> **RAW DATA**:
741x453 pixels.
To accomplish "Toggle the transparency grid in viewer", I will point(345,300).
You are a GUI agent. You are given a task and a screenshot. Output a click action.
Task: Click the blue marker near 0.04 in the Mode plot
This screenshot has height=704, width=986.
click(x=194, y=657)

==

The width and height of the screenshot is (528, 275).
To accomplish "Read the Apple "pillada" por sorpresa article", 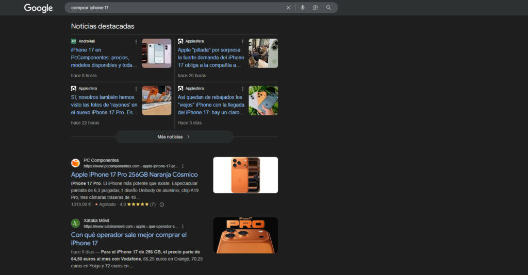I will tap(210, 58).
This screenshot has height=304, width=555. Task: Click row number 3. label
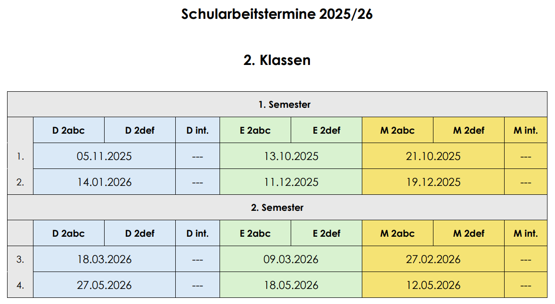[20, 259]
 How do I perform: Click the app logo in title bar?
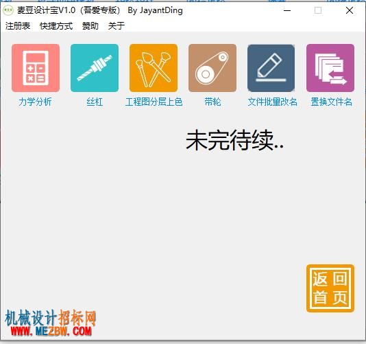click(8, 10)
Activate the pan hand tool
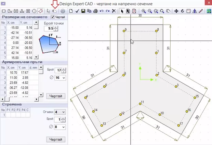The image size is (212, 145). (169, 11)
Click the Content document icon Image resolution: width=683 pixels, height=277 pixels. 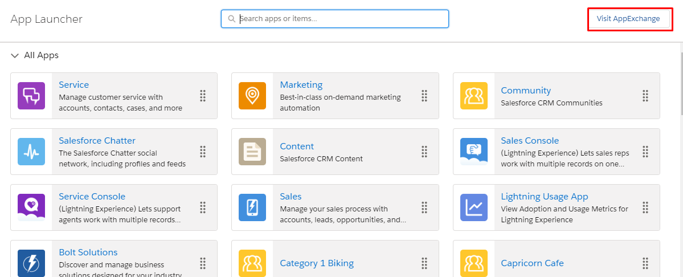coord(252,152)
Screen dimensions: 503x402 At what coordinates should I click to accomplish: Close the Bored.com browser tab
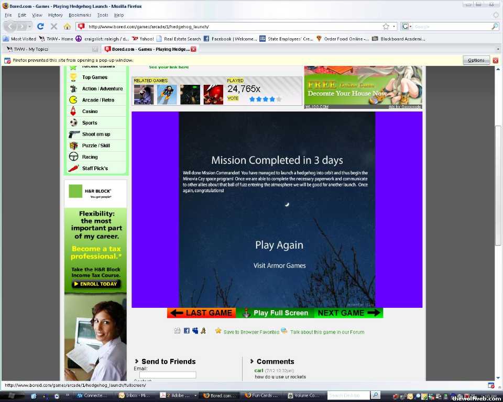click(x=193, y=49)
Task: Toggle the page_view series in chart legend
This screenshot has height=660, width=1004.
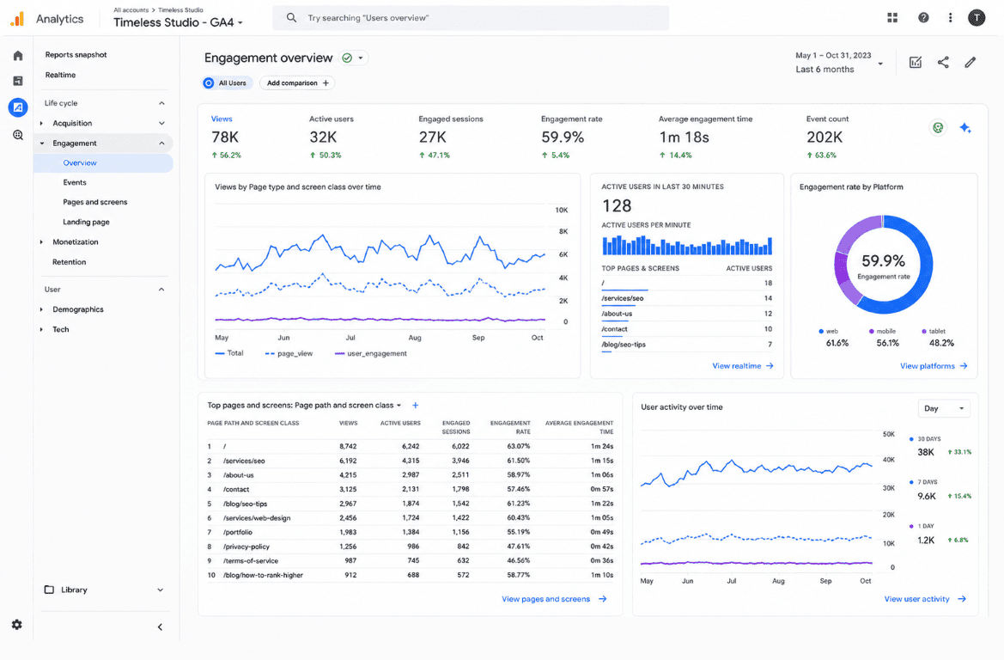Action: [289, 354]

==

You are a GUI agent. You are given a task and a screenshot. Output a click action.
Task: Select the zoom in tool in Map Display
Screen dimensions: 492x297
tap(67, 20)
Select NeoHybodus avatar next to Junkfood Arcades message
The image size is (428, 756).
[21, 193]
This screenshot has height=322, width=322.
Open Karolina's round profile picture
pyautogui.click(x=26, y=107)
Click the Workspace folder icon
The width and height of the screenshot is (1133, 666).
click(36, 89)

> **WHAT IS NEEDED**: Only lines with the word "Select" are wanted. Find and copy them from the records above.

> **RESULT OF THE EXERCISE**:
Task: Select the zoom in tool in Map Display
Select NeoHybodus avatar next to Junkfood Arcades message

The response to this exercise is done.